From Adobe’s advisory for Reader and Acrobat:
• Updates resolve stack overflow vulnerabilities that could lead to code execution (CVE-2013-3351).
• Updates resolve memory corruption vulnerabilities that could lead to code execution (CVE-2013-3352, CVE-2013-3354, CVE-2013-3355).
• Updates resolve buffer overflow vulnerabilities that could lead to code execution (CVE-2013-3353, CVE-2013-3356).
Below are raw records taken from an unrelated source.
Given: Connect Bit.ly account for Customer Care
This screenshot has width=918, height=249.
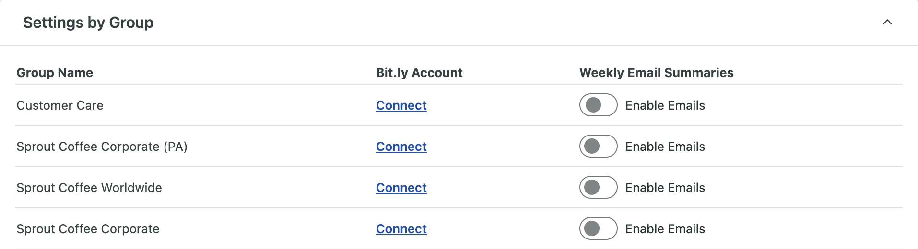Looking at the screenshot, I should [401, 105].
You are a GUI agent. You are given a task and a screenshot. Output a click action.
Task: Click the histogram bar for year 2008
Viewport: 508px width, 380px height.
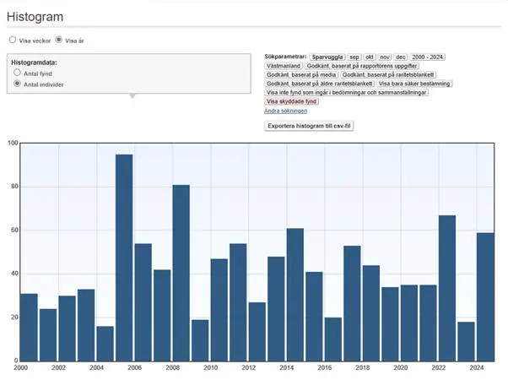tap(181, 272)
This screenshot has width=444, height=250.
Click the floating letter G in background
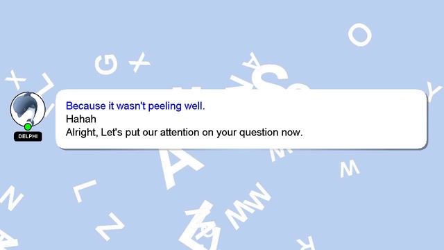[106, 65]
• Updates resolve integer overflow vulnerabilities that could lead to code execution (CVE-2013-3357, CVE-2013-3358).
The update for Adobe Flash fixes four vulnerabilities that can lead to code execution on Windows, Mac and Linux systems.
“Adobe has released security updates for Adobe Flash Player 11.8.800.94 and earlier versions for Windows and Macintosh, Adobe Flash Player 22.214.171.1247 and earlier versions for Linux, Adobe Flash Player 126.96.36.199 and earlier versions for Android 4.x, and Adobe Flash Player 188.8.131.52 and earlier versions for Android 3.x and 2.x. These updates address vulnerabilities that could cause a crash and potentially allow an attacker to take control of the affected system,” the advisory said.
As for Shockwave, the update fixes two memory corruption vulnerabilities that can lead to remote code execution on Windows and Mac.